The Cribs Struggle with Consistency on Night Network
The album starts strong before the trio’s focus slips in its second half

At a certain point, The Cribs started to overthink things. It’s understandable: As experience accumulates over time, it has a tendency to flush out the youthful unselfconsciousness that can make young bands so vibrant and exciting. The trio from West Yorkshire, England, was certainly that on albums with a buzzy intensity that felt like it might have veered out of control at any moment. Working variously with Edwyn Collins of Orange Juice, Alex Kapranos of Franz Ferdinand and former Smiths guitarist Johnny Marr helped the band channel those chaotic impulses into songs spilling over with energy.
More recently, twin brothers Gary and Ryan Jarman and their younger sibling, Ross, have lost the spark that ignited their earlier work. Their 2015 album For All My Sisters had its moments, but 2017’s 24-7 Rock Star Shit was turgid and dull—too much rock-star shit, maybe, and not enough hunger to be a rock star.
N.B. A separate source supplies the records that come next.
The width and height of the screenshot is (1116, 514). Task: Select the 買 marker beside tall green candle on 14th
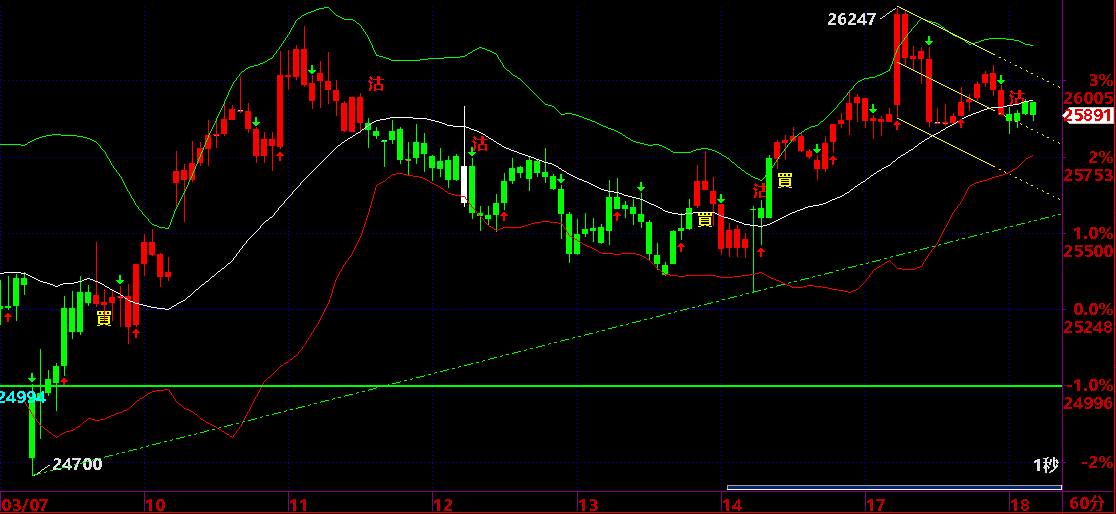click(x=785, y=179)

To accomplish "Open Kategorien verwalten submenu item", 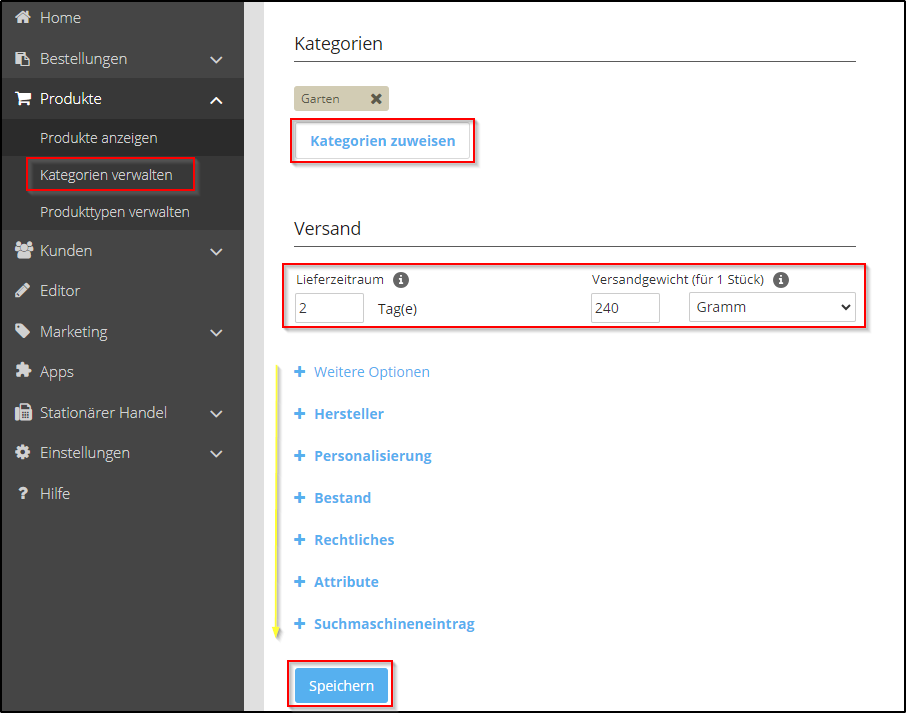I will coord(106,175).
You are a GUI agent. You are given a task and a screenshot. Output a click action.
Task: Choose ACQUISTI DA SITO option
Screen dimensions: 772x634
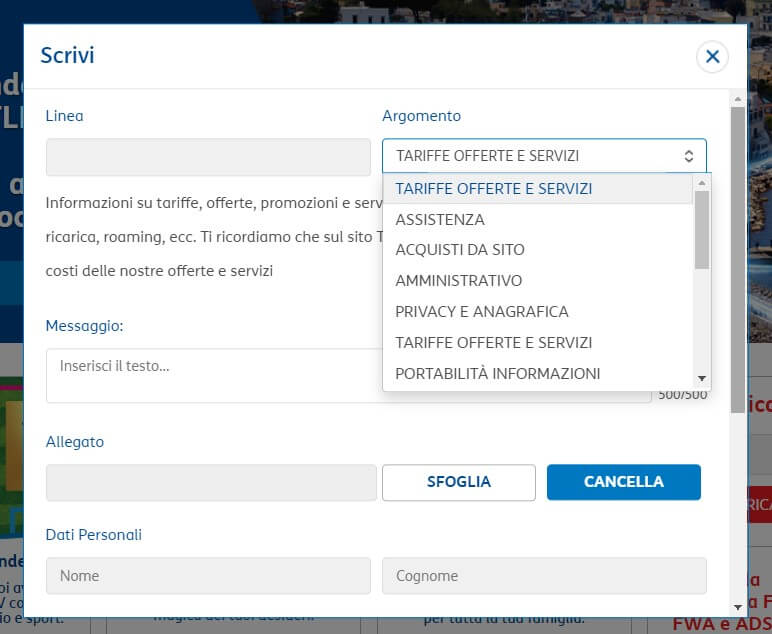(460, 250)
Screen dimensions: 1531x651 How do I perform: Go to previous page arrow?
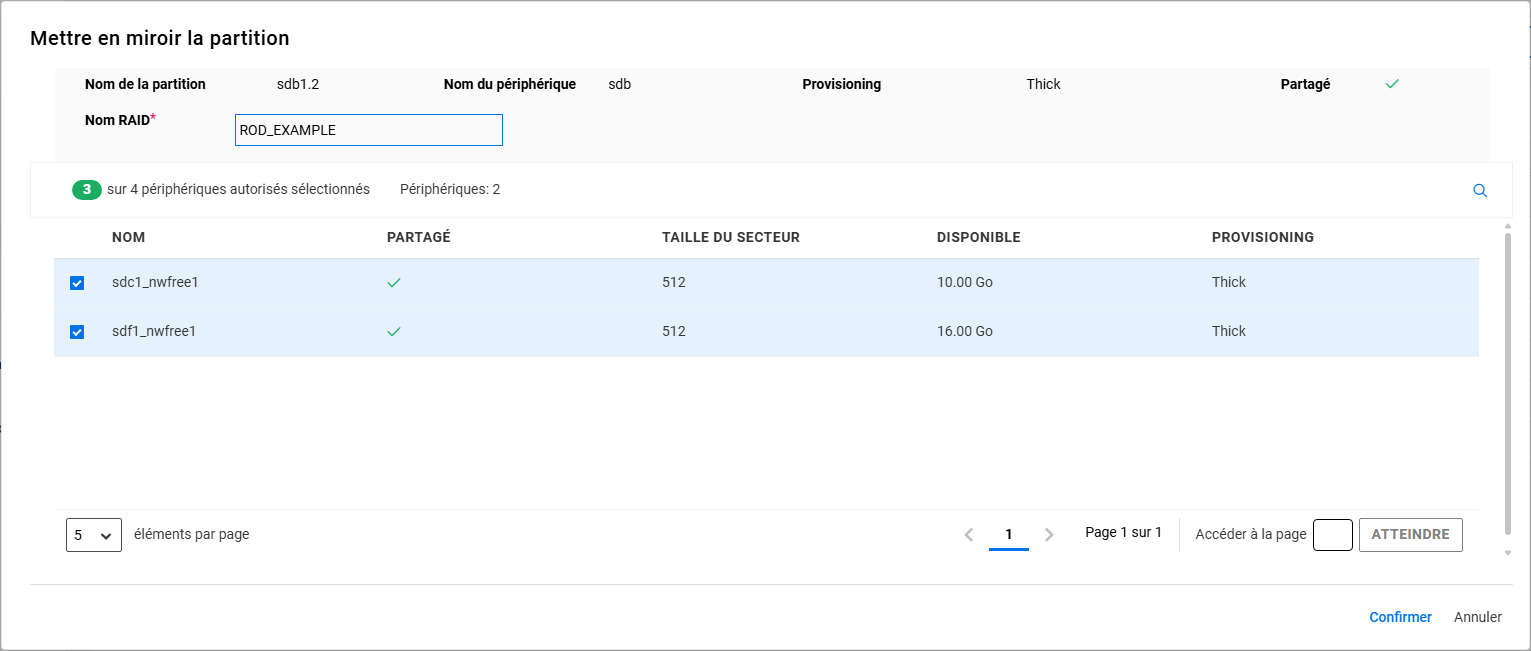[968, 535]
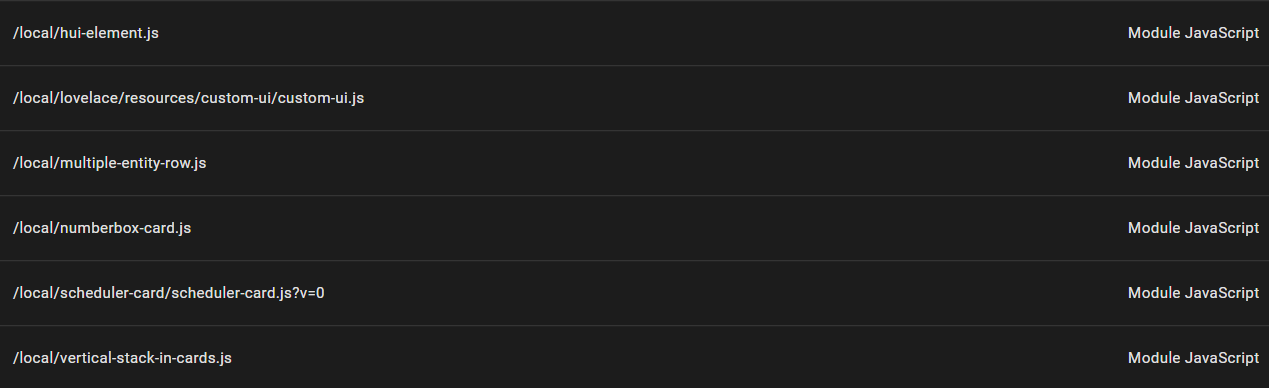The height and width of the screenshot is (388, 1269).
Task: Edit the hui-element.js row in the resources list
Action: click(634, 33)
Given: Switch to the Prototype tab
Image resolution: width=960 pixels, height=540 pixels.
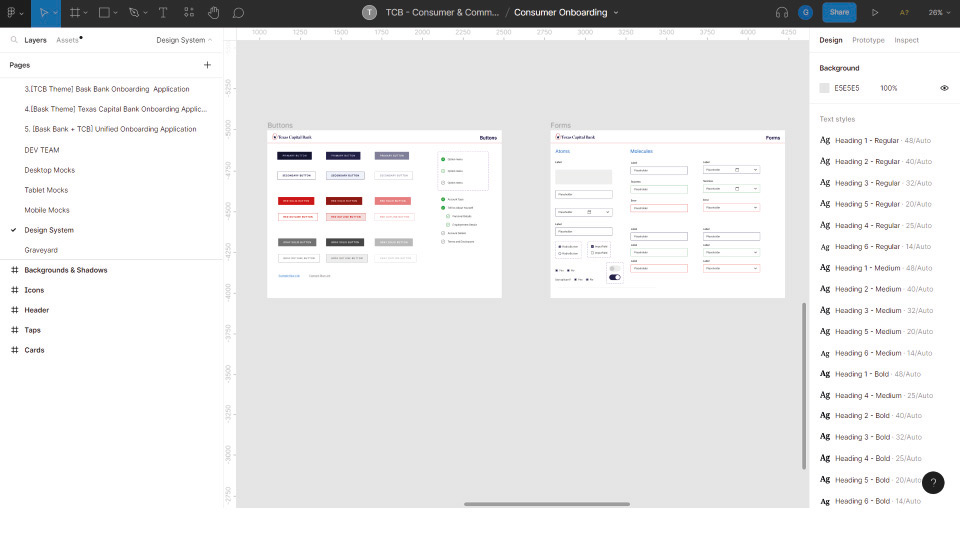Looking at the screenshot, I should [868, 40].
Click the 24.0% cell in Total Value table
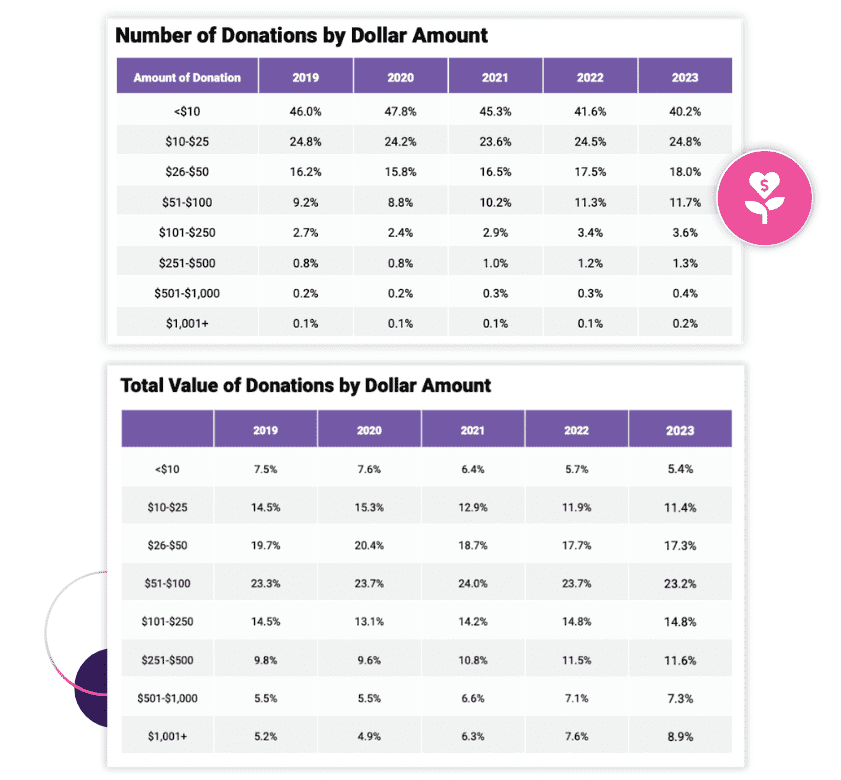Viewport: 841px width, 780px height. click(x=474, y=583)
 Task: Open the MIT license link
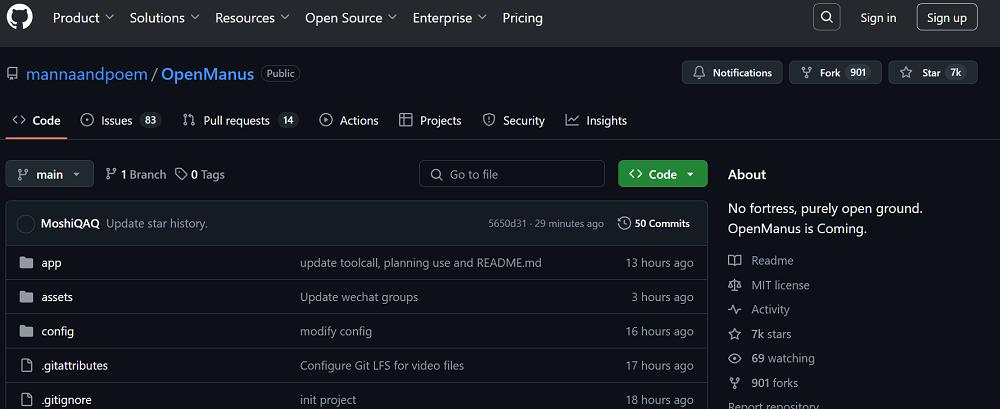[x=780, y=285]
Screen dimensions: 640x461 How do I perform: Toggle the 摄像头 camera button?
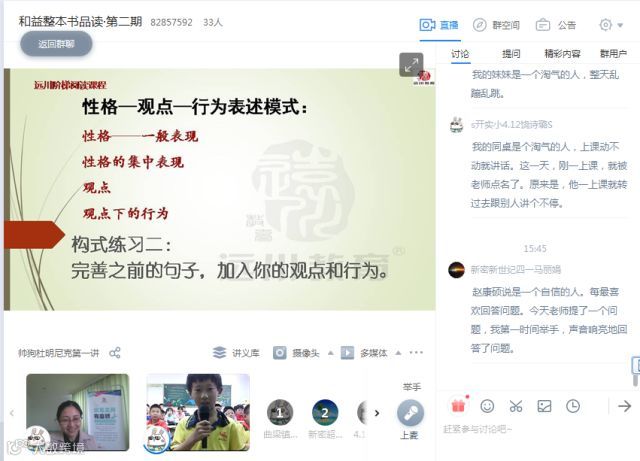click(x=296, y=352)
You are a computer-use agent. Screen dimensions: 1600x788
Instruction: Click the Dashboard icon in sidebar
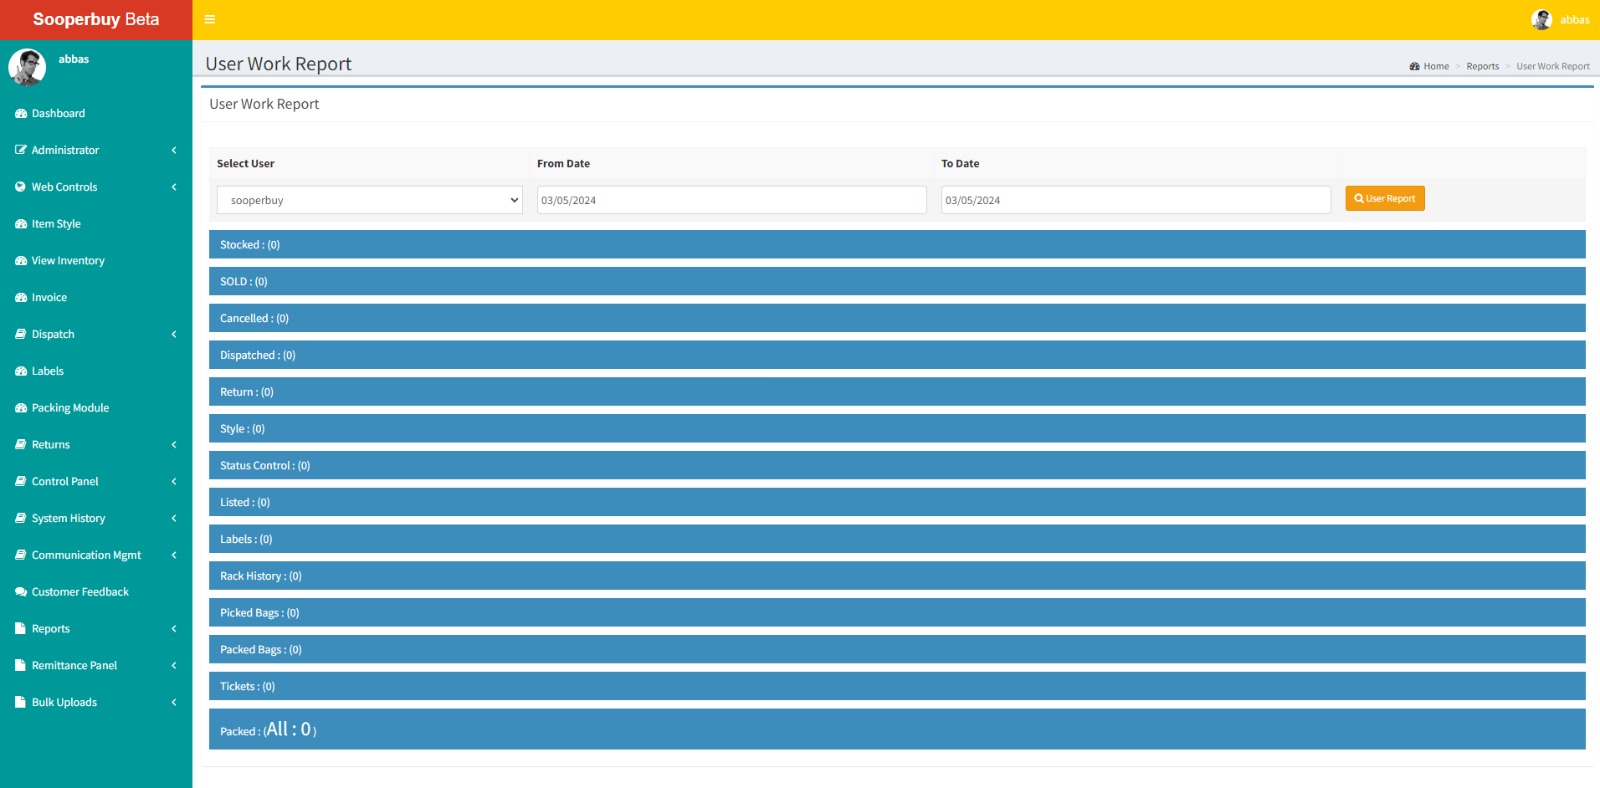point(21,114)
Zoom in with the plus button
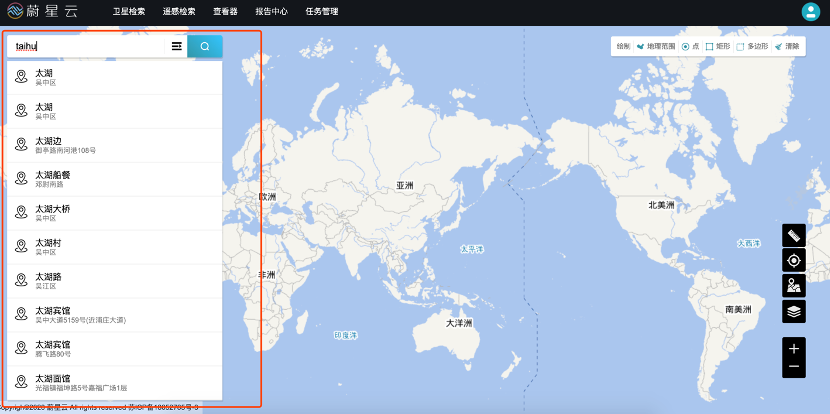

The Cribs come halfway back on their latest, an album that starts strong before the focus slips in the second half.
Night Network is the first Cribs album the Jarmans have produced themselves, and they dial in the sharp-edged indie-rock sound that characterized the bracing guitars and punchy rhythm of The Cribs’ earlier records. It’s in the songwriting that things sometimes fall apart. The spacious, airy opener “Goodbye” is stacked with hazy vocal harmonies that call to mind late-’60s California, and they complete the vibe with a bright guitar solo pushed just to the point where it crackles.